WORK TASK: All of the records should be given again exactly as they appear.
*** MATERIAL FOR THIS TASK Section Begins ***
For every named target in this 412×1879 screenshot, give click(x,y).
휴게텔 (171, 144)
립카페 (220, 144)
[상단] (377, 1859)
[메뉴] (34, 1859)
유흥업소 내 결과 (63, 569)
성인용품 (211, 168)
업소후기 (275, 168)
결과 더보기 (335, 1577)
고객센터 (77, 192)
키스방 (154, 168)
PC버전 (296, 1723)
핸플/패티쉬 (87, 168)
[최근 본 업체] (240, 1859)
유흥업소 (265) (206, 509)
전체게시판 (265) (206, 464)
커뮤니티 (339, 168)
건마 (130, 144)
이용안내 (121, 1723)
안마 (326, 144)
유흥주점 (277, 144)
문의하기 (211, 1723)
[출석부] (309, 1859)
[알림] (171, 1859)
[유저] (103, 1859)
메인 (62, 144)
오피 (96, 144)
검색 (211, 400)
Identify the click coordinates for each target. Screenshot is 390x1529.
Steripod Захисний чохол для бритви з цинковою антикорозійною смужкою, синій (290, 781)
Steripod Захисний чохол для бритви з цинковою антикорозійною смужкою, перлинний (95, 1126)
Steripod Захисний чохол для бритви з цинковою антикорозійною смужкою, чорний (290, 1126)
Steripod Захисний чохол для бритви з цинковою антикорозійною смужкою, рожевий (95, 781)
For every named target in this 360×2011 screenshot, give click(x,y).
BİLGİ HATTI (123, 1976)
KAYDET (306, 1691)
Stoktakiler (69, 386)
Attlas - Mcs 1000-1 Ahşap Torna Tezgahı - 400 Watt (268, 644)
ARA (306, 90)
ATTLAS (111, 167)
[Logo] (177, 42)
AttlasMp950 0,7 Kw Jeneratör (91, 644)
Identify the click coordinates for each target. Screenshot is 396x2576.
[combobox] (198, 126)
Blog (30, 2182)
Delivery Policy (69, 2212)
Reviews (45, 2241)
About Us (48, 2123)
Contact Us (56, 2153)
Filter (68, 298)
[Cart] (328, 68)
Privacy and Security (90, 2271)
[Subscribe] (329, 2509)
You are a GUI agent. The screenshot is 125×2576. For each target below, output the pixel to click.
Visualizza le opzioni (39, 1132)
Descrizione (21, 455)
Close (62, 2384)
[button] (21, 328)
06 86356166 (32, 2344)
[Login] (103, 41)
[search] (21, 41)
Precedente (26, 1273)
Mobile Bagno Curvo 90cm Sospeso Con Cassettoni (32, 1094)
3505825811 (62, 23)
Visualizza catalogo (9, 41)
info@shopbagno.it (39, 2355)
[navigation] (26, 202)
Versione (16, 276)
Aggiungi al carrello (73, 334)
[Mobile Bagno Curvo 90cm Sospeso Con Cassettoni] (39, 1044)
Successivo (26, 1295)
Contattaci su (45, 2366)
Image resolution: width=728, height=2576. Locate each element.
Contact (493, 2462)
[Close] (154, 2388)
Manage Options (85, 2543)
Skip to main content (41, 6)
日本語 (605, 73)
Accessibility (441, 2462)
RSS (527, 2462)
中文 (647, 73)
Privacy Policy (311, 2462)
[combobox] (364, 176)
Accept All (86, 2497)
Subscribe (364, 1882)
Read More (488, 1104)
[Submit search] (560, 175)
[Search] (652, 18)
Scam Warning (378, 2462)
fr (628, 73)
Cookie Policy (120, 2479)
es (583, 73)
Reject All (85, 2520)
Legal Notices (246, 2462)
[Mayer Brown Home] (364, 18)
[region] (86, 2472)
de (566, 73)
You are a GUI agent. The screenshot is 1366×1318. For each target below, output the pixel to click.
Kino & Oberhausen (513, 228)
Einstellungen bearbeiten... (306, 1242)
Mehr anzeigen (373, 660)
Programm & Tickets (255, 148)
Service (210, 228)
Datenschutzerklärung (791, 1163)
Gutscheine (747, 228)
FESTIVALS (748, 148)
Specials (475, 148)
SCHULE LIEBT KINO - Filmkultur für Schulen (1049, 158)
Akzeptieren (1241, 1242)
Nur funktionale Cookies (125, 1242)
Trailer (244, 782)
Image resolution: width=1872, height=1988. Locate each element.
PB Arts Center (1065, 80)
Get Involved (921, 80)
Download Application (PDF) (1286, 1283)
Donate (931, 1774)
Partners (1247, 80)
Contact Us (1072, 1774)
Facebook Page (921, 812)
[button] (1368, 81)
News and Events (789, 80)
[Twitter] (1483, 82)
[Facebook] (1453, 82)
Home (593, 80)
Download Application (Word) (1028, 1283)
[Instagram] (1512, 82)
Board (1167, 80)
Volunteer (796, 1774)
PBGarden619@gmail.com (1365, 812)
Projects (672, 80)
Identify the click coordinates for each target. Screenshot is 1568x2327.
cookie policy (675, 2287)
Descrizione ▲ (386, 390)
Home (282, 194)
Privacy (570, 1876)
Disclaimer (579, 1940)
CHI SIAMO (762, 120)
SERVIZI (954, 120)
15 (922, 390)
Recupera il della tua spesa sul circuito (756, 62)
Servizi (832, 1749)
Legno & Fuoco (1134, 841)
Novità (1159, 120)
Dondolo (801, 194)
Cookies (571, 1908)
*** MATERIAL FOR THIS TASK Section Ends ***
WRITTEN SOLUTION:
For every named target in this 412×1879 screenshot, give click(x,y).
휴게텔 (171, 144)
립카페 (220, 144)
[상단] (377, 1859)
[메뉴] (34, 1859)
유흥업소 내 결과 (63, 569)
성인용품 (211, 168)
업소후기 (275, 168)
결과 더보기 (335, 1577)
고객센터 (77, 192)
키스방 (154, 168)
PC버전 (296, 1723)
핸플/패티쉬 (87, 168)
[최근 본 업체] (240, 1859)
유흥업소 (265) (206, 509)
전체게시판 (265) (206, 464)
커뮤니티 (339, 168)
건마 (130, 144)
이용안내 (121, 1723)
안마 (326, 144)
유흥주점 (277, 144)
문의하기 (211, 1723)
[출석부] (309, 1859)
[알림] (171, 1859)
[유저] (103, 1859)
메인 (62, 144)
오피 (96, 144)
검색 (211, 400)
Identify the click coordinates for each target. Screenshot is 390x1529.
Steripod Захисний чохол для бритви з цинковою антикорозійною смужкою, синій (290, 781)
Steripod Захисний чохол для бритви з цинковою антикорозійною смужкою, перлинний (95, 1126)
Steripod Захисний чохол для бритви з цинковою антикорозійною смужкою, чорний (290, 1126)
Steripod Захисний чохол для бритви з цинковою антикорозійною смужкою, рожевий (95, 781)
For every named target in this 360×2011 screenshot, give click(x,y).
BİLGİ HATTI (123, 1976)
KAYDET (306, 1691)
Stoktakiler (69, 386)
Attlas - Mcs 1000-1 Ahşap Torna Tezgahı - 400 Watt (268, 644)
ARA (306, 90)
ATTLAS (111, 167)
[Logo] (177, 42)
AttlasMp950 0,7 Kw Jeneratör (91, 644)
Identify the click coordinates for each target. Screenshot is 396x2576.
[combobox] (198, 126)
Blog (30, 2182)
Delivery Policy (69, 2212)
Reviews (45, 2241)
About Us (48, 2123)
Contact Us (56, 2153)
Filter (68, 298)
[Cart] (328, 68)
Privacy and Security (90, 2271)
[Subscribe] (329, 2509)
You are a GUI agent. The screenshot is 125×2576. For each target below, output the pixel to click.
Visualizza le opzioni (39, 1132)
Descrizione (21, 455)
Close (62, 2384)
[button] (21, 328)
06 86356166 (32, 2344)
[Login] (103, 41)
[search] (21, 41)
Precedente (26, 1273)
Mobile Bagno Curvo 90cm Sospeso Con Cassettoni (32, 1094)
3505825811 (62, 23)
Visualizza catalogo (9, 41)
info@shopbagno.it (39, 2355)
[navigation] (26, 202)
Versione (16, 276)
Aggiungi al carrello (73, 334)
[Mobile Bagno Curvo 90cm Sospeso Con Cassettoni] (39, 1044)
Successivo (26, 1295)
Contattaci su (45, 2366)
Image resolution: width=728, height=2576. Locate each element.
Contact (493, 2462)
[Close] (154, 2388)
Manage Options (85, 2543)
Skip to main content (41, 6)
日本語 (605, 73)
Accessibility (441, 2462)
RSS (527, 2462)
中文 (647, 73)
Privacy Policy (311, 2462)
[combobox] (364, 176)
Accept All (86, 2497)
Subscribe (364, 1882)
Read More (488, 1104)
[Submit search] (560, 175)
[Search] (652, 18)
Scam Warning (378, 2462)
fr (628, 73)
Cookie Policy (120, 2479)
es (583, 73)
Reject All (85, 2520)
Legal Notices (246, 2462)
[Mayer Brown Home] (364, 18)
[region] (86, 2472)
de (566, 73)
You are a GUI agent. The screenshot is 1366×1318. For each target below, output the pixel to click.
Kino & Oberhausen (513, 228)
Einstellungen bearbeiten... (306, 1242)
Mehr anzeigen (373, 660)
Programm & Tickets (255, 148)
Service (210, 228)
Datenschutzerklärung (791, 1163)
Gutscheine (747, 228)
FESTIVALS (748, 148)
Specials (475, 148)
SCHULE LIEBT KINO - Filmkultur für Schulen (1049, 158)
Akzeptieren (1241, 1242)
Nur funktionale Cookies (125, 1242)
Trailer (244, 782)
Image resolution: width=1872, height=1988. Locate each element.
PB Arts Center (1065, 80)
Get Involved (921, 80)
Download Application (PDF) (1286, 1283)
Donate (931, 1774)
Partners (1247, 80)
Contact Us (1072, 1774)
Facebook Page (921, 812)
[button] (1368, 81)
News and Events (789, 80)
[Twitter] (1483, 82)
[Facebook] (1453, 82)
Home (593, 80)
Download Application (Word) (1028, 1283)
[Instagram] (1512, 82)
Board (1167, 80)
Volunteer (796, 1774)
PBGarden619@gmail.com (1365, 812)
Projects (672, 80)
Identify the click coordinates for each target. Screenshot is 1568x2327.
cookie policy (675, 2287)
Descrizione ▲ (386, 390)
Home (282, 194)
Privacy (570, 1876)
Disclaimer (579, 1940)
CHI SIAMO (762, 120)
SERVIZI (954, 120)
15 (922, 390)
Recupera il della tua spesa sul circuito (756, 62)
Servizi (832, 1749)
Legno & Fuoco (1134, 841)
Novità (1159, 120)
Dondolo (801, 194)
Cookies (571, 1908)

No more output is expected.